> [Your task]:
Convert the rows below into a Markdown table with two columns, No and Text. Number each row in No, put the line itself in Text, and leave out any blank lines.

> [Provided data]:

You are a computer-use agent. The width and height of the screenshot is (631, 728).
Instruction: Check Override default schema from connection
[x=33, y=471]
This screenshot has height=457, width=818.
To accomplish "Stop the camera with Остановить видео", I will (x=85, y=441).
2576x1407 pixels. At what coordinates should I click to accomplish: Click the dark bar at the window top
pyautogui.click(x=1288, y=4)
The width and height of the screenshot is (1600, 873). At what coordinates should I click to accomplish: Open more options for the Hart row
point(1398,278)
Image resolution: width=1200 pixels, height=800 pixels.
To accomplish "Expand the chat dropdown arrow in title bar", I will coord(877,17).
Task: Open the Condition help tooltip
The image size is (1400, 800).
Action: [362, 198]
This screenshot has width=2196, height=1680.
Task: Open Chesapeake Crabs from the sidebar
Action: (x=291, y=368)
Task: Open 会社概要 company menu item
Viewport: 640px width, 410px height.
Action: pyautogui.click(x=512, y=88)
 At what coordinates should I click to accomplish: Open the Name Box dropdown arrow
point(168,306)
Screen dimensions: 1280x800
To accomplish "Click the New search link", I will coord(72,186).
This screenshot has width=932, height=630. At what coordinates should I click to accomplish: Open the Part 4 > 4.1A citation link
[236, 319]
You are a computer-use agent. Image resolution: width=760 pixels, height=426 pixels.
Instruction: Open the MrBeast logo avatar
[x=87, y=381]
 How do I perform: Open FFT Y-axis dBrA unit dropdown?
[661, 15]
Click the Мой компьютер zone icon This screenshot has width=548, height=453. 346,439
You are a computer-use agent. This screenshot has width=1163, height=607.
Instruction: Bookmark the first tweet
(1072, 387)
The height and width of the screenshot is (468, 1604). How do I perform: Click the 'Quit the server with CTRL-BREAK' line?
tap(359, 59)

> [Task response]:
| No | Text |
|---|---|
| 1 | You are a computer-use agent. The width and height of the screenshot is (631, 728). |
| 2 | Instruction: Check Override default schema from connection |
| 3 | [x=33, y=471] |
| 4 | This screenshot has height=457, width=818. |
| 5 | To accomplish "Stop the camera with Остановить видео", I will (x=85, y=441). |
| 6 | 2576x1407 pixels. At what coordinates should I click to accomplish: Click the dark bar at the window top |
| 7 | pyautogui.click(x=1288, y=4) |
| 8 | The width and height of the screenshot is (1600, 873). At what coordinates should I click to accomplish: Open more options for the Hart row |
| 9 | point(1398,278) |
| 10 | Image resolution: width=1200 pixels, height=800 pixels. |
| 11 | To accomplish "Expand the chat dropdown arrow in title bar", I will coord(877,17). |
| 12 | Task: Open the Condition help tooltip |
| 13 | The image size is (1400, 800). |
| 14 | Action: [362, 198] |
| 15 | This screenshot has width=2196, height=1680. |
| 16 | Task: Open Chesapeake Crabs from the sidebar |
| 17 | Action: (x=291, y=368) |
| 18 | Task: Open 会社概要 company menu item |
| 19 | Viewport: 640px width, 410px height. |
| 20 | Action: pyautogui.click(x=512, y=88) |
| 21 |  At what coordinates should I click to accomplish: Open the Name Box dropdown arrow |
| 22 | point(168,306) |
| 23 | Screen dimensions: 1280x800 |
| 24 | To accomplish "Click the New search link", I will coord(72,186). |
| 25 | This screenshot has width=932, height=630. At what coordinates should I click to accomplish: Open the Part 4 > 4.1A citation link |
| 26 | [236, 319] |
| 27 | You are a computer-use agent. Image resolution: width=760 pixels, height=426 pixels. |
| 28 | Instruction: Open the MrBeast logo avatar |
| 29 | [x=87, y=381] |
| 30 |  How do I perform: Open FFT Y-axis dBrA unit dropdown? |
| 31 | [661, 15] |
| 32 | Click the Мой компьютер zone icon This screenshot has width=548, height=453. 346,439 |
| 33 | You are a computer-use agent. This screenshot has width=1163, height=607. |
| 34 | Instruction: Bookmark the first tweet |
| 35 | (1072, 387) |
| 36 | The height and width of the screenshot is (468, 1604). How do I perform: Click the 'Quit the server with CTRL-BREAK' line? |
| 37 | tap(359, 59) |